I’m not noticing, I told myself.

  You seem to be noticing quite a bit, Max thought.

  Stop eavesdropping.

  I can’t help it if you yell your thoughts.

  That was better left unanswered.

  Jak and I stood side by side, watching the gamblers in his casino lose money.

  “You staying?” Jak asked.

  “Not tonight.” I glanced at him. “Come with?”

  “Can’t.” He shrugged one shoulder toward the main floor. “Busy.”

  I hid my disappointment.

  He considered me. “Why you break into my establishment, eh Bhaaj?”

  “What?” I asked, all innocence. “Can’t just visit?”

  He snorted. “Know you.”

  He knew me far too well, but I had no intention of admitting it.

  “What you need?” he asked.

  “Looking for someone,” I admitted.

  “They trouble?”

  “Killer.”

  His shoulders stiffened. “The war is over. No more killing.”

  “Not for this one.”

  “Why? She a drug punker?”

  He spoke with no outward sign of emotion, but I recognized his tells, the barest twitch of his lips, that tightening of his muscles. His question touched a raw place for both of us. In our youth, Jak and I had run in a dust gang with a girl named Dig who liked to fight even more than me, and also an electronics genius who called himself Gourd. We had laughed and rumbled together, ready to take on the universe. They were my family, Dig like a sister, Gourd like a brother, and Jak—well, Jak. My feelings there were better left alone. I couldn’t risk the vulnerability of pondering my tangled emotions when it came to Jak. They took more out of me than I knew how to give.

  The four of us had walked different paths to adulthood. I left Raylicon in army, Jak started his casino, and Gourd engineered filtration machines that purified the water in underground springs, helping our people survive.

  Dig became a drug boss.

  Dig Kajada had led a cartel that inflicted gods only knew how much pain on the Undercity. She and the other cartel boss, Hammer Vakaar, had started the cartel war. They both died as a result, but we had lost Dig long before that day. Now we were three, Jak, me, and Gourd, and too much pain lay in that knowledge.

  I just said, “This killer not a drug punker. Offworlder.”

  “Why you want to find her?”

  “Private.”

  He nodded. “Ken.”

  Good. That meant he’d reveal nothing I told him.

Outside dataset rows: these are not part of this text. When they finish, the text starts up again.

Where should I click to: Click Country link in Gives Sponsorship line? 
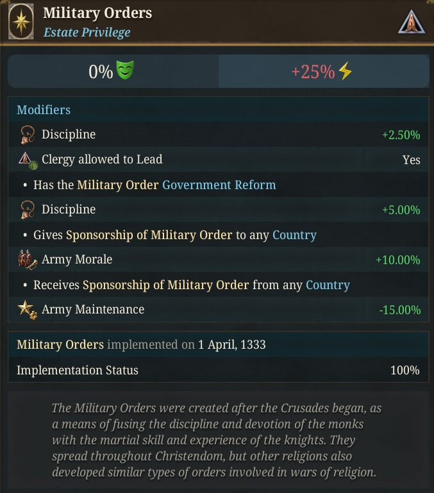tap(294, 235)
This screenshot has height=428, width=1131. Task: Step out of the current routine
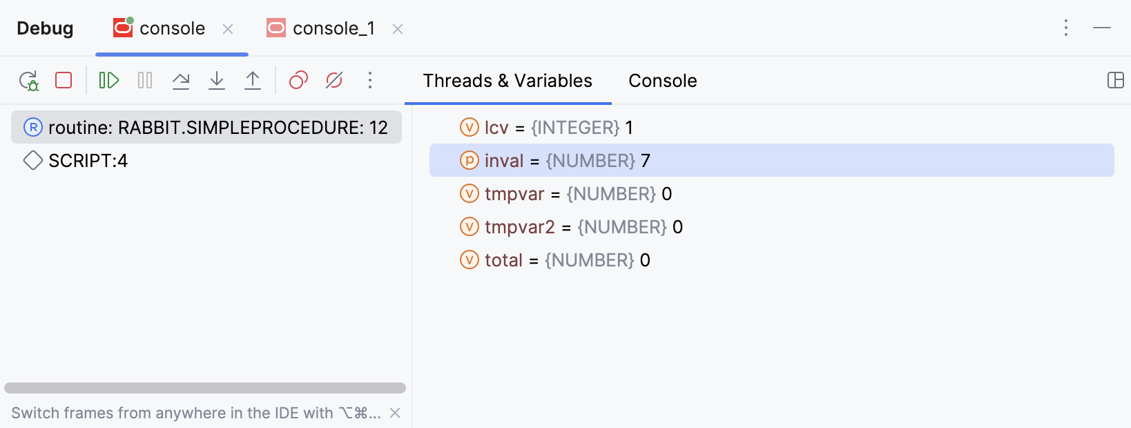[x=253, y=80]
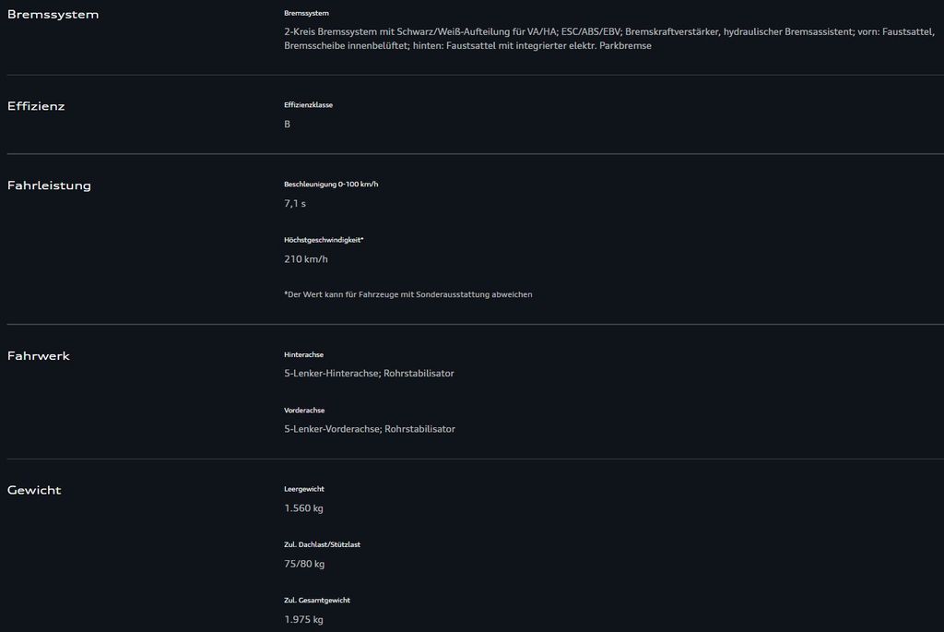Image resolution: width=944 pixels, height=632 pixels.
Task: Click the Beschleunigung 0-100 km/h label
Action: tap(331, 185)
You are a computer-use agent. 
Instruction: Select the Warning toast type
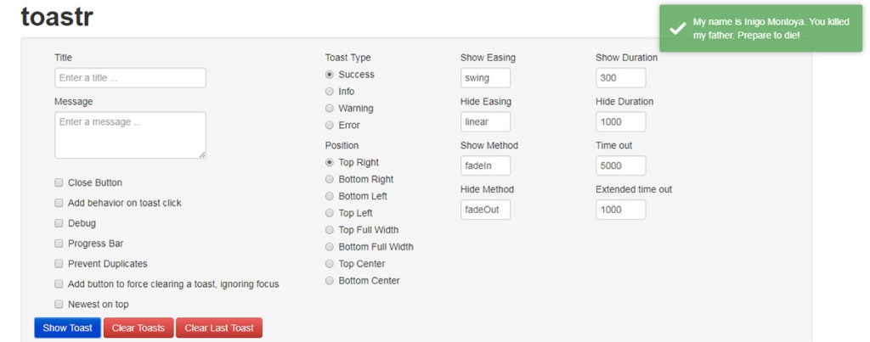pyautogui.click(x=330, y=109)
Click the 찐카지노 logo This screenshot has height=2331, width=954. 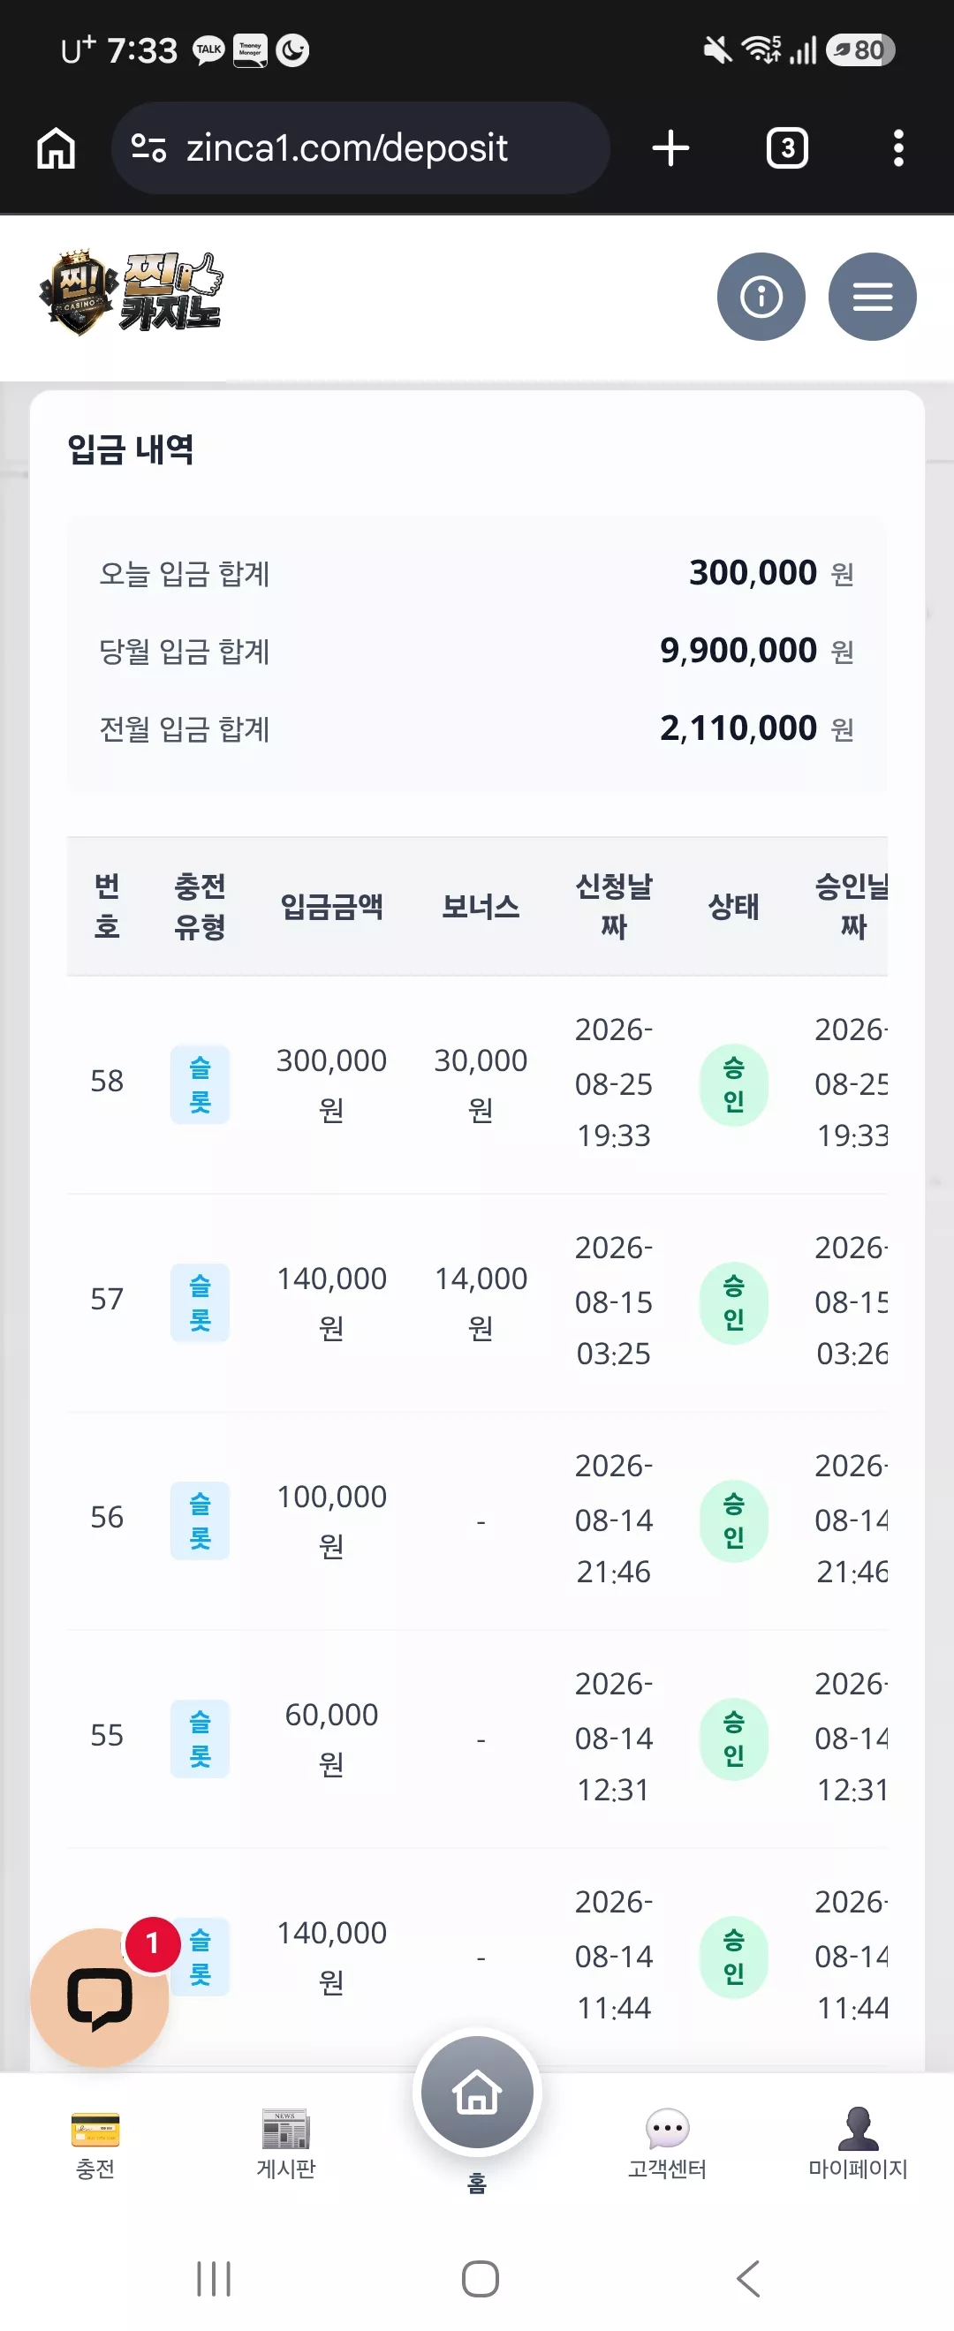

Majda would incinerate me for talking to the Undercity’s king of vice, but Majda didn’t have to know. They hired me because I knew paths hidden from them, places where they could never walk.

  “ISC wants me to find her.” I didn’t mention the Ruby Pharaoh. Some lines even I didn’t cross. “Killer came here. Vanished.” Like the sea.

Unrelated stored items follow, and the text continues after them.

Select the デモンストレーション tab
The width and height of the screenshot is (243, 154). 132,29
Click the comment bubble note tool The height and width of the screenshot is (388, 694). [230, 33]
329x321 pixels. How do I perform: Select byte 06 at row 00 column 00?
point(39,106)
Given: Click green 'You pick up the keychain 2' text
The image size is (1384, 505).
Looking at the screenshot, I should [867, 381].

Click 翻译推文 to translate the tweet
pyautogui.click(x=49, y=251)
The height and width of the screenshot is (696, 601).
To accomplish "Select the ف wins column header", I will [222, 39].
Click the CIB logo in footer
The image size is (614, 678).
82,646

  He waved his hand as if to encompass the planet. “ISC has all sorts of searching shit. Could find a speck-mite under four tons of rock.”

  I shrugged. “Killer has good shrouds.”

  “Not that good.”

  “Yah. That good.”

  Jak snorted. “Only a fucking Jagernaut has got shrouds that good.”

  “Yah.”

  He froze with that sudden silence I knew so well, like a wild animal that hid by becoming so still, he turned into part of the surroundings. “Jagernauts always kill.”

  I shook my head. “In war. Not murdering innocent civilians.”

  He stared at me. “Murder? Why?”

  “No one knows.”

  He stood watching my face, his dark gaze so intent, it could have scalded someone who didn’t know him so well. “Whisper mill is always full of rumors,” he said flatly. “None about a killing machine disguised as a human being.”

  I hadn’t known he saw Jagernauts that way. “Human. Not machine.”

  “Machine. Got too much biomech.”

  I scowled at him. “I got biomech. That make me a machine?”

  He smiled, just a hint of that radiant grin. “Makes you better. Faster. Stronger. Stranger, too.”

  “Not strange,” I growled.

  “Strange as all hell, Bhaaj.” He touched my cheek. “I like.”

  I turned my head and kissed the palm of his hand.

  “Come back later.” His lashes lowered partway over those wickedly sensuous eyes of his. “I hear any whispers about jags, I’ll say.”

  Well, hell, how could I resist that look? So maybe I could be less busy.

  “Yah,” I murmured. “Later is good.”

  The molten radiance of the setting sun filled my penthouse. I slouched on the sofa in front of the window-wall. No lamps lit the room, only the bronzed light flowing in from the sunset.

  “Forbidden light,” I murmured. “Cruel magic, burning the sky.” The words came from an Undercity poem written so long ago that nothing remained except that one line. We lived in the dark, forever denied the sky. Our history had formed in a time so ancient, we had no longer remembered why our ancestors had withdrawn to live under the city—not until last year.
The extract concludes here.